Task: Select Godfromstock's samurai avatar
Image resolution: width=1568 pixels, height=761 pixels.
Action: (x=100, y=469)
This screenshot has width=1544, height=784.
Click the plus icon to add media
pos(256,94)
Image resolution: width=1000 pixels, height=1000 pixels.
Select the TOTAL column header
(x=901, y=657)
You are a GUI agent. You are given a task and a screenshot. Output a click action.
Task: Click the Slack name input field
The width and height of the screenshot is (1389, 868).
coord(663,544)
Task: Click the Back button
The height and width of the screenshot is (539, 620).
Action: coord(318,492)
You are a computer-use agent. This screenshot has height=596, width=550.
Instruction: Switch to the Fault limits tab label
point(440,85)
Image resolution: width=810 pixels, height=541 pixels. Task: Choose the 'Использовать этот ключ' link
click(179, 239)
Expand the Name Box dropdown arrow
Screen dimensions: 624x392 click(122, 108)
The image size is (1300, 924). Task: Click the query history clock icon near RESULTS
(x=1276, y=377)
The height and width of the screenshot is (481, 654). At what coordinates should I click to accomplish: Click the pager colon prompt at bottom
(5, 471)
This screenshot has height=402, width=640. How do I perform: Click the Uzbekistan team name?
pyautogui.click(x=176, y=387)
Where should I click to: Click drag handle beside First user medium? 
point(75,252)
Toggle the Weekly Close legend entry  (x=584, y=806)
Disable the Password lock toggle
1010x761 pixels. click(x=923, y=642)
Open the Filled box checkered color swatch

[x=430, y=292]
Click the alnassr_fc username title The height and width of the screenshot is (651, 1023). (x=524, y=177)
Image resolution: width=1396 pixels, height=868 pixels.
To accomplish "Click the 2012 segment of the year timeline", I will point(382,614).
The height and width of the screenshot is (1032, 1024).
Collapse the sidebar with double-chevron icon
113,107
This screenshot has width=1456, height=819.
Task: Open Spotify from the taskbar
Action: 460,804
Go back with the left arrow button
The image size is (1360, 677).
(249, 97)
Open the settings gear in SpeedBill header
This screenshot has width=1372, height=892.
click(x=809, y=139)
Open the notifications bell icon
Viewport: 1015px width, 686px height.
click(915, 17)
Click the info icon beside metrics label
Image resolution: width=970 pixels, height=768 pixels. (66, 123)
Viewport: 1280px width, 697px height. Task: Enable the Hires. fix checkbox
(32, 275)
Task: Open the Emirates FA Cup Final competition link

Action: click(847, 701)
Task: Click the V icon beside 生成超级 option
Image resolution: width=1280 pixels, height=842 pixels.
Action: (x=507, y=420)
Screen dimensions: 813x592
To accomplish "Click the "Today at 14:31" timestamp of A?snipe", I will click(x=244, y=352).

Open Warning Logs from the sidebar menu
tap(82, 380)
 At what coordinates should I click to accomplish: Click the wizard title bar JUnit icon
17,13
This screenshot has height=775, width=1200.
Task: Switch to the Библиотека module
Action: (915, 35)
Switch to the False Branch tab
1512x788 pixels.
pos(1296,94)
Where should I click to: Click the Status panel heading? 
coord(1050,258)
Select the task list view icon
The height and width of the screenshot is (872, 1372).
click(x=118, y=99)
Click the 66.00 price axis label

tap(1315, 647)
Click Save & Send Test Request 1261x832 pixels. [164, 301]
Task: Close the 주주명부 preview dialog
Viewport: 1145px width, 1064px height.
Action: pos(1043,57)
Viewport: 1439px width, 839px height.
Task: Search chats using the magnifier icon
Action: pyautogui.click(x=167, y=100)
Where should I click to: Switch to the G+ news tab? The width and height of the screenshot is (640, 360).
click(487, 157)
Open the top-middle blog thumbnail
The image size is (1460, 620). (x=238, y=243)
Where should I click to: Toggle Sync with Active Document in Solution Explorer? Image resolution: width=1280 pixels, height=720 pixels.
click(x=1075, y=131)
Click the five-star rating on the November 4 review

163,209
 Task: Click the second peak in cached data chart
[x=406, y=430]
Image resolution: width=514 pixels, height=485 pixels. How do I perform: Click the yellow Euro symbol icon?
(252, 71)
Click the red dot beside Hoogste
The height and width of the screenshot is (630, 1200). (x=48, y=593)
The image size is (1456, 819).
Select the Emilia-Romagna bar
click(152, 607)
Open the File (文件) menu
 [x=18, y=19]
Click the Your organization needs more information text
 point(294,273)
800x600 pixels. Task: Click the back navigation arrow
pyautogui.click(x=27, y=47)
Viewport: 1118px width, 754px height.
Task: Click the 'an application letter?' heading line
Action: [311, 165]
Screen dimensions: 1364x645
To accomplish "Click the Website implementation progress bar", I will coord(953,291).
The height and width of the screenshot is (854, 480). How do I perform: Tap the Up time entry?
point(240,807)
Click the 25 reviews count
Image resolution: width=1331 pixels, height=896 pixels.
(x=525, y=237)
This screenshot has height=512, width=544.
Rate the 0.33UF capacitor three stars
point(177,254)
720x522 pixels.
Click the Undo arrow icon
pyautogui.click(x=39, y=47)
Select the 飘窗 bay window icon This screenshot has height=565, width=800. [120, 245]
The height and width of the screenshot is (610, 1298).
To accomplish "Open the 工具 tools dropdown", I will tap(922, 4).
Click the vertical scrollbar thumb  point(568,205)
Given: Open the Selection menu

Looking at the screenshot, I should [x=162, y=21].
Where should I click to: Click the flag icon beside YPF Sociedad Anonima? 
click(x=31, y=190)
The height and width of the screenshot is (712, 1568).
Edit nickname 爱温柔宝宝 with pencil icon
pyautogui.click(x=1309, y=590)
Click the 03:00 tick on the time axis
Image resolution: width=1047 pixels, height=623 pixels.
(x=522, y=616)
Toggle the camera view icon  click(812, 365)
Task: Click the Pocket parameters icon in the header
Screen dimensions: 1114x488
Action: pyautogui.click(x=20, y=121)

··········

Lay out every one of the rows above as a Markdown table with two columns, Nr for the row number and Line for the text of that line, and omit blank lines.

| Nr | Line |
|---|---|
| 1 | Task: Select Godfromstock's samurai avatar |
| 2 | Image resolution: width=1568 pixels, height=761 pixels. |
| 3 | Action: (x=100, y=469) |
| 4 | This screenshot has width=1544, height=784. |
| 5 | Click the plus icon to add media |
| 6 | pos(256,94) |
| 7 | Image resolution: width=1000 pixels, height=1000 pixels. |
| 8 | Select the TOTAL column header |
| 9 | (x=901, y=657) |
| 10 | You are a GUI agent. You are given a task and a screenshot. Output a click action. |
| 11 | Task: Click the Slack name input field |
| 12 | The width and height of the screenshot is (1389, 868). |
| 13 | coord(663,544) |
| 14 | Task: Click the Back button |
| 15 | The height and width of the screenshot is (539, 620). |
| 16 | Action: coord(318,492) |
| 17 | You are a computer-use agent. This screenshot has height=596, width=550. |
| 18 | Instruction: Switch to the Fault limits tab label |
| 19 | point(440,85) |
| 20 | Image resolution: width=810 pixels, height=541 pixels. Task: Choose the 'Использовать этот ключ' link |
| 21 | click(179, 239) |
| 22 | Expand the Name Box dropdown arrow |
| 23 | Screen dimensions: 624x392 click(122, 108) |
| 24 | The image size is (1300, 924). Task: Click the query history clock icon near RESULTS |
| 25 | (x=1276, y=377) |
| 26 | The height and width of the screenshot is (481, 654). At what coordinates should I click to accomplish: Click the pager colon prompt at bottom |
| 27 | (5, 471) |
| 28 | This screenshot has height=402, width=640. How do I perform: Click the Uzbekistan team name? |
| 29 | pyautogui.click(x=176, y=387) |
| 30 | Where should I click to: Click drag handle beside First user medium?  |
| 31 | point(75,252) |
| 32 | Toggle the Weekly Close legend entry  (x=584, y=806) |
| 33 | Disable the Password lock toggle |
| 34 | 1010x761 pixels. click(x=923, y=642) |
| 35 | Open the Filled box checkered color swatch |
| 36 | [x=430, y=292] |
| 37 | Click the alnassr_fc username title The height and width of the screenshot is (651, 1023). (x=524, y=177) |
| 38 | Image resolution: width=1396 pixels, height=868 pixels. |
| 39 | To accomplish "Click the 2012 segment of the year timeline", I will point(382,614). |
| 40 | The height and width of the screenshot is (1032, 1024). |
| 41 | Collapse the sidebar with double-chevron icon |
| 42 | 113,107 |
| 43 | This screenshot has width=1456, height=819. |
| 44 | Task: Open Spotify from the taskbar |
| 45 | Action: 460,804 |
| 46 | Go back with the left arrow button |
| 47 | The image size is (1360, 677). |
| 48 | (249, 97) |
| 49 | Open the settings gear in SpeedBill header |
| 50 | This screenshot has width=1372, height=892. |
| 51 | click(x=809, y=139) |
| 52 | Open the notifications bell icon |
| 53 | Viewport: 1015px width, 686px height. |
| 54 | click(915, 17) |
| 55 | Click the info icon beside metrics label |
| 56 | Image resolution: width=970 pixels, height=768 pixels. (66, 123) |
| 57 | Viewport: 1280px width, 697px height. Task: Enable the Hires. fix checkbox |
| 58 | (32, 275) |
| 59 | Task: Open the Emirates FA Cup Final competition link |
| 60 | Action: click(847, 701) |
| 61 | Task: Click the V icon beside 生成超级 option |
| 62 | Image resolution: width=1280 pixels, height=842 pixels. |
| 63 | Action: (x=507, y=420) |
| 64 | Screen dimensions: 813x592 |
| 65 | To accomplish "Click the "Today at 14:31" timestamp of A?snipe", I will click(x=244, y=352). |
| 66 | Open Warning Logs from the sidebar menu |
| 67 | tap(82, 380) |
| 68 |  At what coordinates should I click to accomplish: Click the wizard title bar JUnit icon |
| 69 | 17,13 |
| 70 | This screenshot has height=775, width=1200. |
| 71 | Task: Switch to the Библиотека module |
| 72 | Action: (915, 35) |
| 73 | Switch to the False Branch tab |
| 74 | 1512x788 pixels. |
| 75 | pos(1296,94) |
| 76 | Where should I click to: Click the Status panel heading?  |
| 77 | coord(1050,258) |
| 78 | Select the task list view icon |
| 79 | The height and width of the screenshot is (872, 1372). |
| 80 | click(x=118, y=99) |
| 81 | Click the 66.00 price axis label |
| 82 | tap(1315, 647) |
| 83 | Click Save & Send Test Request 1261x832 pixels. [164, 301] |
| 84 | Task: Close the 주주명부 preview dialog |
| 85 | Viewport: 1145px width, 1064px height. |
| 86 | Action: pos(1043,57) |
| 87 | Viewport: 1439px width, 839px height. |
| 88 | Task: Search chats using the magnifier icon |
| 89 | Action: pyautogui.click(x=167, y=100) |
| 90 | Where should I click to: Switch to the G+ news tab? The width and height of the screenshot is (640, 360). |
| 91 | click(487, 157) |
| 92 | Open the top-middle blog thumbnail |
| 93 | The image size is (1460, 620). (x=238, y=243) |
| 94 | Where should I click to: Toggle Sync with Active Document in Solution Explorer? Image resolution: width=1280 pixels, height=720 pixels. |
| 95 | click(x=1075, y=131) |
| 96 | Click the five-star rating on the November 4 review |
| 97 | 163,209 |
| 98 |  Task: Click the second peak in cached data chart |
| 99 | [x=406, y=430] |
| 100 | Image resolution: width=514 pixels, height=485 pixels. How do I perform: Click the yellow Euro symbol icon? |
| 101 | (252, 71) |
| 102 | Click the red dot beside Hoogste |
| 103 | The height and width of the screenshot is (630, 1200). (x=48, y=593) |
| 104 | The image size is (1456, 819). |
| 105 | Select the Emilia-Romagna bar |
| 106 | click(152, 607) |
| 107 | Open the File (文件) menu |
| 108 |  [x=18, y=19] |
| 109 | Click the Your organization needs more information text |
| 110 |  point(294,273) |
| 111 | 800x600 pixels. Task: Click the back navigation arrow |
| 112 | pyautogui.click(x=27, y=47) |
| 113 | Viewport: 1118px width, 754px height. |
| 114 | Task: Click the 'an application letter?' heading line |
| 115 | Action: [311, 165] |
| 116 | Screen dimensions: 1364x645 |
| 117 | To accomplish "Click the Website implementation progress bar", I will coord(953,291). |
| 118 | The height and width of the screenshot is (854, 480). How do I perform: Tap the Up time entry? |
| 119 | point(240,807) |
| 120 | Click the 25 reviews count |
| 121 | Image resolution: width=1331 pixels, height=896 pixels. |
| 122 | (x=525, y=237) |
| 123 | This screenshot has height=512, width=544. |
| 124 | Rate the 0.33UF capacitor three stars |
| 125 | point(177,254) |
| 126 | 720x522 pixels. |
| 127 | Click the Undo arrow icon |
| 128 | pyautogui.click(x=39, y=47) |
| 129 | Select the 飘窗 bay window icon This screenshot has height=565, width=800. [120, 245] |
| 130 | The height and width of the screenshot is (610, 1298). |
| 131 | To accomplish "Open the 工具 tools dropdown", I will tap(922, 4). |
| 132 | Click the vertical scrollbar thumb  point(568,205) |
| 133 | Given: Open the Selection menu |
| 134 | Looking at the screenshot, I should [x=162, y=21]. |
| 135 | Where should I click to: Click the flag icon beside YPF Sociedad Anonima?  |
| 136 | click(x=31, y=190) |
| 137 | The height and width of the screenshot is (712, 1568). |
| 138 | Edit nickname 爱温柔宝宝 with pencil icon |
| 139 | pyautogui.click(x=1309, y=590) |
| 140 | Click the 03:00 tick on the time axis |
| 141 | Image resolution: width=1047 pixels, height=623 pixels. |
| 142 | (x=522, y=616) |
| 143 | Toggle the camera view icon  click(812, 365) |
| 144 | Task: Click the Pocket parameters icon in the header |
| 145 | Screen dimensions: 1114x488 |
| 146 | Action: pyautogui.click(x=20, y=121) |